The company drilled its first super lateral well last year, the Purple Hayes 1H in the condensate window of Guernsey County, to a horizontal length of 18,544 feet, and it had drilled 10 more by the end of the third quarter. Eclipse defines any lateral longer than 15,000 feet as a super lateral. The company drilled about 10 net wells during the quarter, four with average lateral lengths of 17,500 feet.
“Eclipse is working to create a reputable program that seeks to push out the boundaries of technical feasibility, while showing material improved returns and improving [estimated ultimate recoveries],” said COO Oleg Tolmachev during the company’s third quarter earnings call. CEO Benjamin Hulburt added that the company is “constantly striving” for innovation with its drilling program, which he said is aimed at lowering drilling and completion costs in the company’s Utica core.
Eclipse set a new record during 3Q2017, drilling the Mercury 5BH in the Utica condensate window to a lateral length of 20,800 feet in 13 days from spud to total depth. That shatters the company’s previous record, set with the Outlaw C 11H’s 19,500 foot lateral.
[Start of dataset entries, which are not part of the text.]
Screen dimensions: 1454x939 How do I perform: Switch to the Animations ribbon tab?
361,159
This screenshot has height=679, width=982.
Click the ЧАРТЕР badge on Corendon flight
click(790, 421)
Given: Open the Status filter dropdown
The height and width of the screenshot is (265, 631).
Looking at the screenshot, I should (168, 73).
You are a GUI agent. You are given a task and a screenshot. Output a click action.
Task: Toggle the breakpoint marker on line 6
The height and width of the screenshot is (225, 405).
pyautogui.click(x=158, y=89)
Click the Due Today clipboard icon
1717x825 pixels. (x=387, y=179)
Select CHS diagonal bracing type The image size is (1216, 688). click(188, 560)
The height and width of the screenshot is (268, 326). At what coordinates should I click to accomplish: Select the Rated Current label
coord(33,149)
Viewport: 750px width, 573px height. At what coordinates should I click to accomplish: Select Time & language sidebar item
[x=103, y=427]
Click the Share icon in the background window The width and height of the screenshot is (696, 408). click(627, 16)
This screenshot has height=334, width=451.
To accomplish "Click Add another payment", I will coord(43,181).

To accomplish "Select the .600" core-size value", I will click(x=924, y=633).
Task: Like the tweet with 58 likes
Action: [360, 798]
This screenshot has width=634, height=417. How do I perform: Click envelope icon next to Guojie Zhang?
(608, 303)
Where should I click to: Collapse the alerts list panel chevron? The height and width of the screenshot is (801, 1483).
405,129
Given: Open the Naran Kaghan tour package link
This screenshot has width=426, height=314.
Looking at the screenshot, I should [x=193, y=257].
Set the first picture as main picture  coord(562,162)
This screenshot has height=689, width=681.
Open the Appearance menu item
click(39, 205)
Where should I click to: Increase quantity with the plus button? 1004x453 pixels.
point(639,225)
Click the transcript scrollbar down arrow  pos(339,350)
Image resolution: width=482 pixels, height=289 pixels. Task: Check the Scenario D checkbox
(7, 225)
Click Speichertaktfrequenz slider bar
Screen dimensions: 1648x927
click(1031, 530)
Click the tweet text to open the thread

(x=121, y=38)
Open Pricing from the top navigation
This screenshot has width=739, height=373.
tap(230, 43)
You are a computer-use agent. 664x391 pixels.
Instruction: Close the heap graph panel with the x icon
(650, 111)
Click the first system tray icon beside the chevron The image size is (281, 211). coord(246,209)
Operators across the country have been targeting core acreage, focused on optimizing development with longer laterals and shorter stage spacing, but Eclipse’s management has repeatedly plugged its program, making long laterals the main storyline of its operations.
“We continue to believe that this type of well design and operational performance is poised to disrupt the conventional notion of play economics, as it spreads to other fixed costs associated with the pad development and the vertical portion of the well over a longer completed lateral,” Tolmachev said.
In the latest quarter, Eclipse started turning in line five wells in the Utica condensate area, including the Great Scott 3H (19,200-foot lateral) and the Outlaw. Three other wells have an average lateral length of 10,300 feet. The Great Scott and Outlaw have reached an average 24-hour production rate of 3,300 boe on restricted choke, consisting of 68% liquids.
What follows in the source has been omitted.